Стали подниматься головы, вот уже кое-кто вскочил, поддергивая лохмотья. Однако Николаю не было до того дела. Вытащив мальчишку на воздух, поставил его перед собой и, размахнувшись, залепил леща. Приемыш шмякнулся на землю, поморгал и спросил спокойно и деловито:
— Чего дерешься? Меня нельзя бить.
— Нельзя-а!.. — передразнил Малахов. — А кто ты такой?
— А вот такой. Немазаный-сухой. И можешь отваливать вместе с ей! — Он указал на Лебедяеву. — Не нужны мне ваши милости. Ква-асом поят! Идите вы вместе с вашим квасом… Я теперь в Сибирь поеду.
— Зачем же в Сибирь? — удивилась Маша.
— Да, говорят, хорошо там живут ребятишки. Дескать, отвели им землю, настроили домов, лошадей, все дали — живите сами по себе, мы к вам не касаемы! Ну и живут, крестьянствуют. А живут всё семьями, девчонки у них завроде хозяек. Вот, туда поеду.
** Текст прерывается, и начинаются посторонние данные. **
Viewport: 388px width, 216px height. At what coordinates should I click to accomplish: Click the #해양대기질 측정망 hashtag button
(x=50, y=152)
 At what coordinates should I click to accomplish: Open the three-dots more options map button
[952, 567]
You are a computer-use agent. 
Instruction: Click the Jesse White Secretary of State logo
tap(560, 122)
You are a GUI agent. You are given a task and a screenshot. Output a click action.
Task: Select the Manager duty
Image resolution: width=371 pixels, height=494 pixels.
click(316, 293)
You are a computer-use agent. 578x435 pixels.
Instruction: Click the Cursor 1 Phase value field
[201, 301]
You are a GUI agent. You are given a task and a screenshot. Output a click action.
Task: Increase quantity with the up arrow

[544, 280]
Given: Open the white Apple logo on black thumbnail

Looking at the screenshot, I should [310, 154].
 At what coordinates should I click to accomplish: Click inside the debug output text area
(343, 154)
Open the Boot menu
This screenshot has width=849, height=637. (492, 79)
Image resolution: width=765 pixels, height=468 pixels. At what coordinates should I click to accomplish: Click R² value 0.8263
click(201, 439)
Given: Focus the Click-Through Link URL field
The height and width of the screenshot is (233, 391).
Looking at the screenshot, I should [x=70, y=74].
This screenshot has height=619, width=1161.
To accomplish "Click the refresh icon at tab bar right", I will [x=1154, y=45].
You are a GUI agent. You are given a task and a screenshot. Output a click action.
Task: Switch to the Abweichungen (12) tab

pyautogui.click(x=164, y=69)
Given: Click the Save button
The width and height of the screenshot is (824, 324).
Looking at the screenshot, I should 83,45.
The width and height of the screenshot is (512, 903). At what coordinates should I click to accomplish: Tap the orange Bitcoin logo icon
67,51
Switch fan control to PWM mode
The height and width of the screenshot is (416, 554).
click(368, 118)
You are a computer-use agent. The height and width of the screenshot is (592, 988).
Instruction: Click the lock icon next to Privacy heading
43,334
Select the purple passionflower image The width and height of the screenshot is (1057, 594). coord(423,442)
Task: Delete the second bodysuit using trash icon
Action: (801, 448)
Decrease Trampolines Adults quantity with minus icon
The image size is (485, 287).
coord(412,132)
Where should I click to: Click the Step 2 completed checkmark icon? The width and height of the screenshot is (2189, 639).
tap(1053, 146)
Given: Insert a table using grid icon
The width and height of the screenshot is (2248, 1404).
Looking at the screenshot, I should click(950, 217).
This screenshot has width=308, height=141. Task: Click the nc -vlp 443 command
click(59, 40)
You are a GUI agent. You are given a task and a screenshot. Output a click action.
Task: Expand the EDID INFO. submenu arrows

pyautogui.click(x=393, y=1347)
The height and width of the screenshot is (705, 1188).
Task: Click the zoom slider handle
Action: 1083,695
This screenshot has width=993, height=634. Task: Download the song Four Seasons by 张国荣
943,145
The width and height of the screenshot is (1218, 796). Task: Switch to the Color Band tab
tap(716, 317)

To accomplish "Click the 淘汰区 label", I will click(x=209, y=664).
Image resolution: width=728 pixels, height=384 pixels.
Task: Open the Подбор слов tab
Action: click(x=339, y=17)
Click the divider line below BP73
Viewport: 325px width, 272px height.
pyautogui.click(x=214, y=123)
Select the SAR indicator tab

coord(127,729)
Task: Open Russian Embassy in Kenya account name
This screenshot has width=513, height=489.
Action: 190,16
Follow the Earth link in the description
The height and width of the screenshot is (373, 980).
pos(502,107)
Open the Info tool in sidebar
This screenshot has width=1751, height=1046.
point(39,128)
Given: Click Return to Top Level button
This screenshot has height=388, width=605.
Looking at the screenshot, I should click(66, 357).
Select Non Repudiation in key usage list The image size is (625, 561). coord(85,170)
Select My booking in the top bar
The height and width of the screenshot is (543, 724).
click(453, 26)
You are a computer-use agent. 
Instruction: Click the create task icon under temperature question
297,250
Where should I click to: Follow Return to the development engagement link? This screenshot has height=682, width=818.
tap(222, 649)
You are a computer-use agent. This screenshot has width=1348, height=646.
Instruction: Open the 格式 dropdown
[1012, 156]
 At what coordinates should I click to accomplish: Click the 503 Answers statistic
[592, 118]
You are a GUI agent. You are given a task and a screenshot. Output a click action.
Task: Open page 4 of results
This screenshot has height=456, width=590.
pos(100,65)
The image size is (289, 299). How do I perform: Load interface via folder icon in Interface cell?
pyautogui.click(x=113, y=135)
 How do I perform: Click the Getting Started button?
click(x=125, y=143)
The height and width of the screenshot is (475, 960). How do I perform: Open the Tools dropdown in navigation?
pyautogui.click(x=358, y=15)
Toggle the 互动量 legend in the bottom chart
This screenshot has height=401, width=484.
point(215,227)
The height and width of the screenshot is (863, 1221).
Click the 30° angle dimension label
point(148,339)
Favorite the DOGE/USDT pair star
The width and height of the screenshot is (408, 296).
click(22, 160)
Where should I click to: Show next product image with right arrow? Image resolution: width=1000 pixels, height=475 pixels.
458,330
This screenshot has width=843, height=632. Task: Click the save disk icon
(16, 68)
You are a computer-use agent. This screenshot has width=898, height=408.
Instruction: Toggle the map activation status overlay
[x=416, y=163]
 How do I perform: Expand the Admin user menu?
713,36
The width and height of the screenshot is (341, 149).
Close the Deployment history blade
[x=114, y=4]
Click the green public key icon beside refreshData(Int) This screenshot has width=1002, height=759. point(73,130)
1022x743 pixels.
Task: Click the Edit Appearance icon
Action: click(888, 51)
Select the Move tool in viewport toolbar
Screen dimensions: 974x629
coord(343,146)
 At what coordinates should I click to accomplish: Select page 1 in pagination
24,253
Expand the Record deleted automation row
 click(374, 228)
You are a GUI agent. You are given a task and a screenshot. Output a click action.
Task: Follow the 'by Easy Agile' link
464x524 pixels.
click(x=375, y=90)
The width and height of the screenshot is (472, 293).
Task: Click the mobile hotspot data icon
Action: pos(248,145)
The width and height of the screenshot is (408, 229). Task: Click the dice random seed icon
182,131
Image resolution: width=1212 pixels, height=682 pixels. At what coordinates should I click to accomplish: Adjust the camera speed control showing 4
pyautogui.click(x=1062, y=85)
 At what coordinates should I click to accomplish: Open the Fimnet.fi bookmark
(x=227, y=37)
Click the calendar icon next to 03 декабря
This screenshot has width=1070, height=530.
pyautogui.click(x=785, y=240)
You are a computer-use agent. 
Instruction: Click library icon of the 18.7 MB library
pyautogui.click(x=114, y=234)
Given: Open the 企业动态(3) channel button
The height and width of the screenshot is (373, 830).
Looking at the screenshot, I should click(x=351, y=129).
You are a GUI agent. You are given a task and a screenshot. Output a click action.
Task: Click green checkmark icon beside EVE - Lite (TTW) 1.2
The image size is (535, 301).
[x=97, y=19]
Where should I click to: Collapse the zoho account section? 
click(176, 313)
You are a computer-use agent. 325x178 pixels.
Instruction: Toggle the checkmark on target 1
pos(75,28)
— Эко набрехали тебе, брат Абдул! — захохотал Малахов. — Ну, просто кругом оплели. Жениться, значит, хошь?
— А чем я хуже тебя?
— Ну да, верно… Пошли-ка давай домой, хватит дурочку строить.
— Не пойду.
— Пойдешь! — рыкнул Николай. — Свиненок! Люди из-за него ночь не спят, погляди на нее, совсем с лица сбилась, а он — в Сибирь собрался, вона! Обидчик ты, вот кто! Взял, убежал, не сказал ни слова… Может быть, тебя тот парень замутил, а, Абдул?
— Никто меня не замутил! — Абдулка отвернулся.
— Пойдем, миленький, — сказала Маша. — Вот — взял, сам себе придумал страдание. Если мы виноваты, что-нибудь не так сказали или сделали — ну, прости, тоже ведь люди…
Абдулка захлипал, заревел неумело, с шипом и клохтанием. Маша обняла его за плечи:
— Пойдем, миленький!
И они стали спускаться с вокзальных ступенек.
А Малахов окинул взглядом вокзал и прилегающую площадь. Недавно, совсем еще недавно он шел здесь — путник с пылью дальних губерний на сапогах. Так же ухали паровички, желто светили фонари, на том же месте грудились извозчичьи экипажи… Ничего не изменилось, кроме жизни.